Two subspecies are recognised:
- A. c. canus (Gmelin, JF, 1788) – Madagascar (except the south)
- A. c. ablectaneus Bangs, 1918 – southern Madagascar

==Description==
The grey-headed lovebird is one of the smallest species of the lovebird genus, being 13 cm (5 inches) long and weighing about 30–36 grams. Its beak and feet are pale grey. The species is sexually dimorphic: the adult female is entirely green, with a dark green back and wings, a bright green rump, and a paler green chest; the adult male are similarly colored, except that their entire head and upper chest are a pale grey.

==Behaviour==
Grey-headed lovebirds are strong fliers, and when open, their wings seem larger in relation to their bodies than those of the peach-faced lovebird.
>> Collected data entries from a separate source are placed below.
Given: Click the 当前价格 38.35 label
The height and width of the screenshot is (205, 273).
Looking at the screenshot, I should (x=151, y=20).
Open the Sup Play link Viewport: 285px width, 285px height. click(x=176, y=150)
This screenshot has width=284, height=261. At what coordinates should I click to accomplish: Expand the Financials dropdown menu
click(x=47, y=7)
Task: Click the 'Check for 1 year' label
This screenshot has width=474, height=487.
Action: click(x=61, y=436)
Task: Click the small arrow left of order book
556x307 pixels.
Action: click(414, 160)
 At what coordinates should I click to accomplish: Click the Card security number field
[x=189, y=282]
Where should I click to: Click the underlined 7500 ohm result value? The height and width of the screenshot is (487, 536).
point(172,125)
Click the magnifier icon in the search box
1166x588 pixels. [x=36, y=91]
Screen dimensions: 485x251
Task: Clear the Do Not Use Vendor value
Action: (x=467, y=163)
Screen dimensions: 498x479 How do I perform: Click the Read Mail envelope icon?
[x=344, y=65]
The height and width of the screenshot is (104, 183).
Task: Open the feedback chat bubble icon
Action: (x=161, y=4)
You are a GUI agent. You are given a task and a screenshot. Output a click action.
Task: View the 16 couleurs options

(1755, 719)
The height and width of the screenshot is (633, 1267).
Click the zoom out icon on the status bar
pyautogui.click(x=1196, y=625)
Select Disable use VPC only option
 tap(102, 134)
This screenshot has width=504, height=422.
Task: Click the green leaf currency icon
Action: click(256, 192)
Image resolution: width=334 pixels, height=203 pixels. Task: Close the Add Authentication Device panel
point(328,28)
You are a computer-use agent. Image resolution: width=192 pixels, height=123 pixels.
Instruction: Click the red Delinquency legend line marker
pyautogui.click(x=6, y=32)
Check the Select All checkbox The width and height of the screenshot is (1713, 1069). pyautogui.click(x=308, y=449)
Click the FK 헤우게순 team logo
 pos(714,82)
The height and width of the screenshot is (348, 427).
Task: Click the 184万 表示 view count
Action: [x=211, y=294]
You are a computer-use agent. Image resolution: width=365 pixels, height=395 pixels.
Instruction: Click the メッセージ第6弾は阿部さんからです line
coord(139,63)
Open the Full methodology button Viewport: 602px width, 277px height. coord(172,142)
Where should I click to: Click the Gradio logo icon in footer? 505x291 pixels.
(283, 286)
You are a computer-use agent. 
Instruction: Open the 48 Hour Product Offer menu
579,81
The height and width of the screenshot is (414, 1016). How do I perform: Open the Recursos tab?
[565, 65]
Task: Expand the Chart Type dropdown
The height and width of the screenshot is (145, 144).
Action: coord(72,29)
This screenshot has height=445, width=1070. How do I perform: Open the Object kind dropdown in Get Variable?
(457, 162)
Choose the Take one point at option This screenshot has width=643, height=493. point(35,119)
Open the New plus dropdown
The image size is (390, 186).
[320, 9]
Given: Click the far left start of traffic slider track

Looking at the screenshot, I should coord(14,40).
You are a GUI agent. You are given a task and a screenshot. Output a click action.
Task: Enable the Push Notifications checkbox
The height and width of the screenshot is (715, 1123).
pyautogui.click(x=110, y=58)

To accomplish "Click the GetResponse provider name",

They can develop good speed quite quickly and effortlessly, and turn smoothly, though they are not as nimble in the air as the peach-faced lovebirds.

==Aviculture==
Grey-headed lovebirds were first imported for European aviculture in the second half of the nineteenth century. When imports were permitted and they were available to aviculture in large numbers, little effort was put into breeding. They prefer to breed in the autumn, and because they have poor tolerance for cold weather breeding in aviculture is generally unsuccessful. They tend to be nervous and easily frightened in an aviary.

It is quite rare in captivity, with only a very few breeders having successfully reproduced more than one or two generations. This, and the fact that even hand-fed birds remain too shy and nervous to make good pets, are clear reasons for any captive Madagascars to be given a chance to breed, rather than being kept as pets.

Grey-headed lovebirds prefer finch and canary seed over the sunflower/safflower mixes that most other lovebirds eat.